Luke 15:1-32; Fourth Sunday of Lent

Cowering-Statue

Watch the dog hang its head when it is scolded. It grovels. It tries to wheedle its way back into good graces. To us humans it looks as if it is saying, “I’m really, really, really sorry for what I did and please, please, please, please forgive me. I will do any base thing you want!”

Poor dog.

And poor prodigal son in this week’s Gospel. Happy as an animal up on your Easter table, he spent his father’s money on riotous living in a far away country. Obviously he would run out of wealth, but he was having too much fun to notice. Finally terrible famine hit the country and this once pampered youth now fell to simply feeding somebody’s herd of pigs. At this point he would have been happy just to gobble up some swine husks.

It took a while for the truth to get through to him—what he had done to himself and to his family. First, he noticed that he was starving. Then he made a forced and slightly humble decision to go back to his father and ask for mercy.
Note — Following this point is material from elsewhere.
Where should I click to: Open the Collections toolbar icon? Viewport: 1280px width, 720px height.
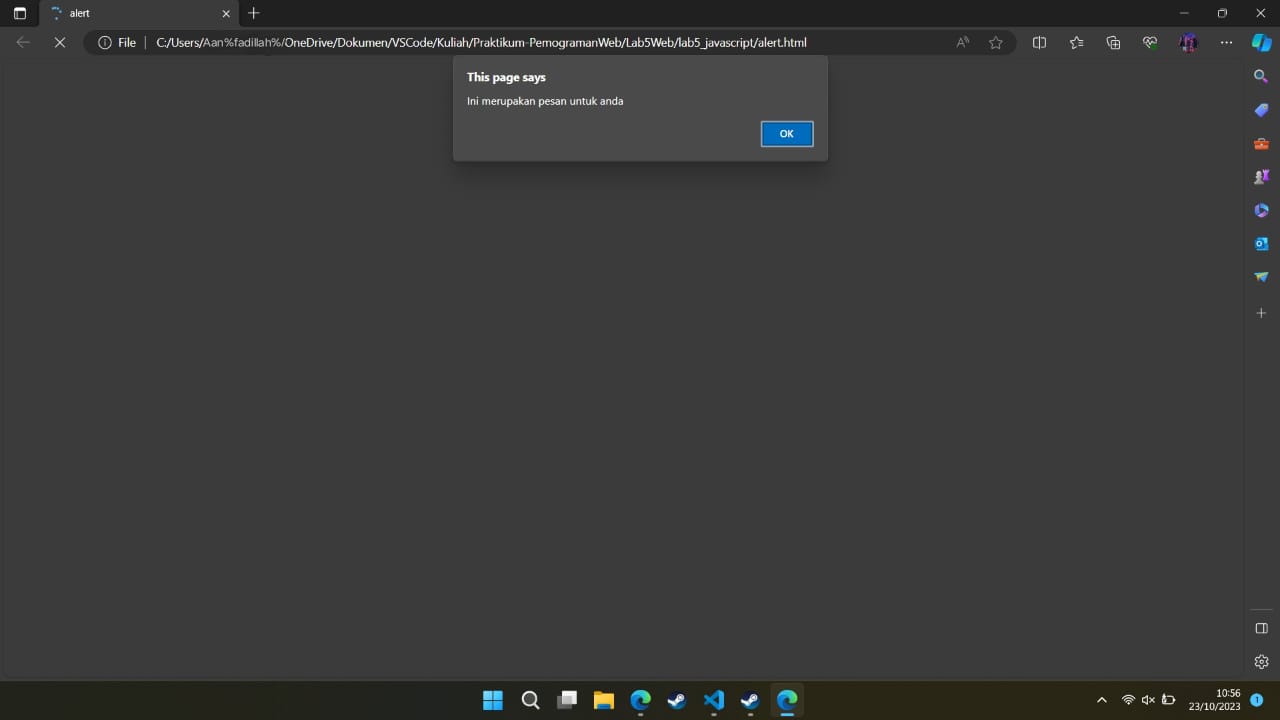click(x=1113, y=42)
He hung his head just like dogs do. “Please, please, please forgive me!”

Imagine dragging yourself down the jagged road to your father’s estate, practicing your speech over and over:

Father, I have sinned against heaven and against you.
I no longer deserve to be called your son;
treat me as you would treat one of your hired workers.
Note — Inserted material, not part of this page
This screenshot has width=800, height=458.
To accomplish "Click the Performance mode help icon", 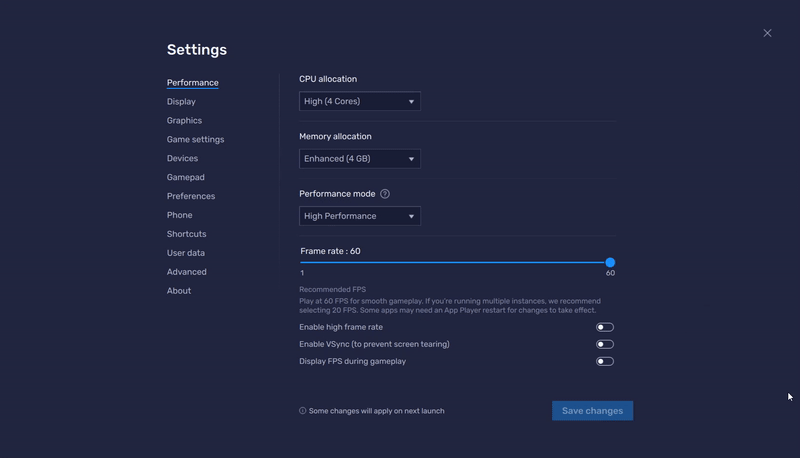I will (385, 194).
You and I have fear also. Often we are terrified that anyone might know our faults. Especially God. We think God will respond with rage if he finds out. So we make a Lenten “firm purpose of amendment,” or a New Year’s promise or whatever else. We want to be “worthy” before God, with our sins hidden.

But pay very close attention to the young man’s father in the parable. He spots his prodigal son far down the road, the boy still memorizing the his lines. Did his father fold his arms and put on an angry face? Not at all. He sets out running. See them meet, enveloped by the thirsty road-dust. He embraces and kisses his son. The boy tries to blunder out his lines.

I have sinned terribly! I am no longer worthy of …

His father drowns him out, calling for the finest robe in the house, plus a ring for the young man’s finger, sandals for his feet, and a huge banquet for celebration. He understands. He is ecstatic that his son came home.

Apply that now to you and me. Watch as our own shame says to God, “Father, I am a no good. I am totally unworthy. You must be very angry.”

  “I know what you have done, child,” says God. “You needn’t cower. You are precious to me, and not because you never sin. Come, come, have back your brothers, sisters, neighbors and, most of all, your Father. Let me hug you.”

Because God holds us so close to his heart, he is most willing to absorb the losses we inflict. Even if we were to join forces with evil in the world, God would wait and pray and welcome us back with open arms. This is God’s Lenten message.

By the way, notice that Jesus’ arms are wide open on the cross.